WordPress plugins are kind of fully vetted before going into the WordPress repository, but not completely.
The Plugin Review team conducts a manual review for every single WordPress plugin submitted to the repository.
A similar process exists for the Theme Review team. However, themes are designed for “presentation purposes”, following a set of predictable rules:
- A style.css file
- A bunch of template files (predefined by the template hierarchy)
- Basic features for basic template use (most functional ones are prohibited in the repo)
- Additional CSS assets
- Usually known libraries (both CSS and JS) for grids, jQuery add-ons, things like that
I had reviewed a hundred themes back in the day. 80% of them are similar.

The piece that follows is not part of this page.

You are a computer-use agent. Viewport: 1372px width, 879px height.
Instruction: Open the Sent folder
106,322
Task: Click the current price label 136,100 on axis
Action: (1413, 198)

The file/folder structure is almost identical.
There is a comprehensive process that goes through a sample set of data, covering known edge cases:
- Large images overlapping the area
- Long headlines
- Archive pages
- Pagination
- Supporting all reasonable HTML tags like tables or <pre>
- Child pages
Plugins are completely unique (and random at times.)
The team is small, just a handful of people who are employed elsewhere (they have “day jobs”, so to speak.)
And they tend to receive dozens of plugins on a daily basis.
Some may seem simple – 300 lines of code, straightforward use of filters and actions, all good.
What about:
- Caching plugins?
- eCommerce?
- Membership?
- Social media?
- 3rd party integrations by random SaaS?
It gets ugly, quickly.
What Makes The Review Process Complicated
So the team performs a general security review, confirming the leading best practices (code quality and using appropriate hooks). Things can, however, fall through the cracks.
More importantly…
Updates are not reviewed.
A plugin author can push multiple updates on a daily basis. With tens of thousands of available plugins in the repository, this would require an army of hundreds of full-time developers performing code reviews and actual usability tests.
This gets significantly more complicated when you consider the endless suite of use cases (combinations of dozens of plugins with a random premium theme on a $2/mo hosting plan with different content types).
This is what makes the review process complicated.
For the most part, things look fine. Every now and then, a security vulnerability may be disclosed. Performance and instability (regression) problems are observed quite a lot, too.